EU-US Data Transfers: CJEU Shatters Privacy Shield − Schrems II
In response to questions referred by the Irish High Court, the CJEU’s Grand Chamber ruled on 16 July 2020 in case C-311/18 that Commission Decision 2016/1250 on the adequacy of the protection provided by the EU-US Privacy Shield was invalid. By contrast, Commission Decision 2010/87 on standard contractual clauses for the transfer of personal data to third countries is valid because it contains mechanisms to achieve the necessary level of protection for personal data.
The standard contractual clauses:
Regarding transfers to third countries, the level of protection of personal data must be “essentially equivalent” to that guaranteed within the EU (by the General Data Protection Regulation (GDPR) in the light of the Charter of Fundamental Rights (CFR)). User data of EU citizens can therefore continue to be transferred to the USA and other countries on the basis of so-called standard contractual clauses. The clauses are intended to ensure that there is adequate protection for the data of EU citizens when data is transferred abroad. Decision 2010/87 includes effective mechanisms that make it possible, in practice, to ensure compliance with the level of protection required by EU law. Personal data transfers pursuant to such clauses are to be suspended or prohibited in the event of breach of such clauses or it being impossible to honour them. The CJEU highlights that, under Art. 58(2)(f) and (j) GDPR, the competent data protection supervisory authority is required to suspend or prohibit a data transfer if, in its view and in light of all the circumstances of this transfer, these clauses are not or cannot be complied with in the respective third country and the protection of the transferred data as required by EU law cannot be ensured by other means, where the data controller or data exporter has not itself suspended or put an end to the transfer.
The EU-US Privacy Shield:
The CJEU justified the invalidity of Decision 2016/1250 by stating that it does not sufficiently guarantee that transferred data in the USA is subject to the same level of protection as in the EU. The existing surveillance programmes in the USA have not been sufficiently limited in terms of proportionality. The provisions in Decision 2016/1250 do not indicate any limitations on the power they confer to implement these programmes or on the existence of guarantees for potentially targeted non-US citizens. In addition, the provisions do not grant data subjects actionable rights against US authorities before US courts. The CJEU also considers the requirement for judicial protection insufficient, since the established Ombudsperson mechanism is not equivalent to guarantees required by EU law. The Ombudsperson particularly lacks independence as well as the power to adopt binding decisions for the US intelligence services. European companies therefore cannot continue to transfer personal data to other companies on the basis of existing EU law.
Put in focus:
The case has its background in a complaint by Austrian data protection activist Maximilian Schrems. In his legal suit, he complained that Facebook in the USA was obliged to make data available to US authorities, such as the FBI, without the possibility of individuals being able to take action against their disclosure. The case is the sequel to the Schrems I case (C-362/14), which resulted in the CJEU’s judgment of October 2015, declaring the invalidation of the Safe Harbor Framework (Commission Decision 2000/520/EC), a mechanism that many companies were relying on at that time to legitimize data flows from the EU to the US (see also eucrim 3/2015, p. 85). In the aftermath, Schrems decided to challenge anew the transfers performed on the basis of the EU’s standard contractual clauses – the alternative mechanism Facebook has chosen to rely on to legitimize its EU-US data flows − on the basis of arguments similar to those raised in the Schrems I case. After the initiation of these proceedings in Ireland, the Commission adopted Decision 2016/1250 on the adequacy of the protection provided by the EU-US Privacy Shield.
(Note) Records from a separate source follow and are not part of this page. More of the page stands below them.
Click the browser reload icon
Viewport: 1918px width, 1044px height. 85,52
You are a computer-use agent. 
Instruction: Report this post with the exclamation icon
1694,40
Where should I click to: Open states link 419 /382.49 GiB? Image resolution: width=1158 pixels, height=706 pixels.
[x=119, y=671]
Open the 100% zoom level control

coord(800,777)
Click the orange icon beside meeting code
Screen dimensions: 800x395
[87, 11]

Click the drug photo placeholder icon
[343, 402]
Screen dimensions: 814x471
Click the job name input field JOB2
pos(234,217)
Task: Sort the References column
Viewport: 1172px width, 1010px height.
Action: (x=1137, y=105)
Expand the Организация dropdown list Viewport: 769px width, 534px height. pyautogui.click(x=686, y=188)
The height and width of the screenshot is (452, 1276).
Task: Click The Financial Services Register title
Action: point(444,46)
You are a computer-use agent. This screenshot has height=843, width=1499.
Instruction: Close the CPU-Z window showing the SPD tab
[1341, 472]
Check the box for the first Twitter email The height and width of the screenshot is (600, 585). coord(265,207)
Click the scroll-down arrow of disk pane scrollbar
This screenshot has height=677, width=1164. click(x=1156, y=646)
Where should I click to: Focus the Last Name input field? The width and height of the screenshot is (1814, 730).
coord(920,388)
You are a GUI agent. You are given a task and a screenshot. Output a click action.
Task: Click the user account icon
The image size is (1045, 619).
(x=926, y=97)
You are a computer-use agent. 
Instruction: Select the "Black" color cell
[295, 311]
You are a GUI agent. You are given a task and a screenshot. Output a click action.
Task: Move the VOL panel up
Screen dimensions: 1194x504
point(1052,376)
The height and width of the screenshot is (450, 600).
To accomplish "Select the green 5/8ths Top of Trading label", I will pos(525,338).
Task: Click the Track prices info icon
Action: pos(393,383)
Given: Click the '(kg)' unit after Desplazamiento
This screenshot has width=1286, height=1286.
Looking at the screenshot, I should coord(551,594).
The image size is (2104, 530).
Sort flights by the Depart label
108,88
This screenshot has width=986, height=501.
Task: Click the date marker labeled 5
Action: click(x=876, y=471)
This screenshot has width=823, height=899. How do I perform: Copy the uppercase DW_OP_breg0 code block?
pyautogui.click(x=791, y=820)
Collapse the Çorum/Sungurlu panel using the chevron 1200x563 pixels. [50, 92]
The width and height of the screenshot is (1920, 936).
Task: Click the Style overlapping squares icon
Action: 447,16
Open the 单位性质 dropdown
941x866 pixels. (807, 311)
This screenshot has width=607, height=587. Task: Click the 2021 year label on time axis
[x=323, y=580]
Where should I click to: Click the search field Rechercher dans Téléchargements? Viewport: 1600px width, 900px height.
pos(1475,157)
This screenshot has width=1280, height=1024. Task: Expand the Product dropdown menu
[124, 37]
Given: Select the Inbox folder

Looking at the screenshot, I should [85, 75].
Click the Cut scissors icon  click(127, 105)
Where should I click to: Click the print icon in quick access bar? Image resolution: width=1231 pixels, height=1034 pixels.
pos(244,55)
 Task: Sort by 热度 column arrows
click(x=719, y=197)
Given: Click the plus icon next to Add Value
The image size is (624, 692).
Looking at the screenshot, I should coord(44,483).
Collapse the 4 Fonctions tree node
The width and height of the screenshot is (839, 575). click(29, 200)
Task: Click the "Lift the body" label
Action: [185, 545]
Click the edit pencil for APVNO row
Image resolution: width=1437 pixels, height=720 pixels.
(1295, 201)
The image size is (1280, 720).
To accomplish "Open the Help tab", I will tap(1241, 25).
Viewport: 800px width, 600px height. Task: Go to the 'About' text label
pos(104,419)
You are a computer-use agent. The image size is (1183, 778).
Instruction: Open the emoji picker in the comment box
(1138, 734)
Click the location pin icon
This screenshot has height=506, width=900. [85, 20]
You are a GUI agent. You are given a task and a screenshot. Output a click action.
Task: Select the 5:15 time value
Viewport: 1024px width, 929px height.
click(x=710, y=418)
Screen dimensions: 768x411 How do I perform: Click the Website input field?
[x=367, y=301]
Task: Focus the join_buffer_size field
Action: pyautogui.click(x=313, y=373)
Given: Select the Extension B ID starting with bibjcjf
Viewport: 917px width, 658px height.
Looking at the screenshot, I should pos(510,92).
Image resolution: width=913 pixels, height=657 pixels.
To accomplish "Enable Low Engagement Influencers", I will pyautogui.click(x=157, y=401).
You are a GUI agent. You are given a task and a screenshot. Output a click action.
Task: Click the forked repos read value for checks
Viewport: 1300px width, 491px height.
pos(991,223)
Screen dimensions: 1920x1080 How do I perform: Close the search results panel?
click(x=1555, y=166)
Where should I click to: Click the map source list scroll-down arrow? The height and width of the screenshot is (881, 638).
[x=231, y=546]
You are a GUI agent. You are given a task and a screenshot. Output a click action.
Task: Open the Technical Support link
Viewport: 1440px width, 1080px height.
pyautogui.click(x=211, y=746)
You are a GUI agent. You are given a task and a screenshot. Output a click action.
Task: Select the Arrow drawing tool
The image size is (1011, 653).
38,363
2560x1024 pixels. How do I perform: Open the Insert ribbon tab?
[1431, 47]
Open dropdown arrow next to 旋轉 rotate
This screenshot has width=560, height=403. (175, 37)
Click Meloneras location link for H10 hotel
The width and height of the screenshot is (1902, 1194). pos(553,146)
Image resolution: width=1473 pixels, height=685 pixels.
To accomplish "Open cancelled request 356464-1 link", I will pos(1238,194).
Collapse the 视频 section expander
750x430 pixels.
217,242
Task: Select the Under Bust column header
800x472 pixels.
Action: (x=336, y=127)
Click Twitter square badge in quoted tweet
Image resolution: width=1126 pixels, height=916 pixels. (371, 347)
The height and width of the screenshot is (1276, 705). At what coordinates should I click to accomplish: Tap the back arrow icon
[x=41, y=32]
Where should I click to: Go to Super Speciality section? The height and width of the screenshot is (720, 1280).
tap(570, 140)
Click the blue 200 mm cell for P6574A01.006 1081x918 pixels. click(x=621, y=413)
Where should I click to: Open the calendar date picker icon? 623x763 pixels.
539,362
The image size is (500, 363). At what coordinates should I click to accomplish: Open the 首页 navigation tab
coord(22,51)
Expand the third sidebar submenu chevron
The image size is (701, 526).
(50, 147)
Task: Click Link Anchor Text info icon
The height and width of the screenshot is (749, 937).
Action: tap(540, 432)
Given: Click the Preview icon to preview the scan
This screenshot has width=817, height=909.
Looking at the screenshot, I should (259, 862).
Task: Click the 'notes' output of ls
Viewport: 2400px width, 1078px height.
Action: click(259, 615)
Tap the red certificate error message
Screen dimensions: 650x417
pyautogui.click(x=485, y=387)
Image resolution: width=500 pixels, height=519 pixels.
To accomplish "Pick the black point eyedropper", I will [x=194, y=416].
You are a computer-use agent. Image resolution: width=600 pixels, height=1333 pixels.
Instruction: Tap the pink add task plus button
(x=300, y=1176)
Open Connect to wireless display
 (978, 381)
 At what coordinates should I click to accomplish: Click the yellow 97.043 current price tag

At a press point immediately following the judgment on 16 July 2020, Commission Vice-President Věra Jourová declared that the CJEU’s decision “means that the transatlantic data flows can continue, based on the broad toolbox for international transfers provided by the GDPR, for instance binding corporate rules or Standard Contractual Clauses. …. [It] once again underlined that the right of European citizens to data protection is absolutely fundamental. It confirms also what the Commission has said many times and what we have been working on: When personal data travels abroad from Europe, it must remain safe.”
Commissioner for Justice Didier Reynders stressed the rule-of-law aspect, which is shared by the US counterparts. He added that the Commission is committed “to putting into place all the necessary measures to implement the decision of the Court.”
In a statement of 17 July 2020, the EDPS welcomed the Schrems II decision as a landmark judgment in which the CJEU “reaffirmed the importance of maintaining a high level of protection of personal data transferred from the European Union to third countries.” The EDPS also highlighted that the CJEU confirmed the criticism of the Privacy Shield repeatedly expressed by the EDPS and the EDPB.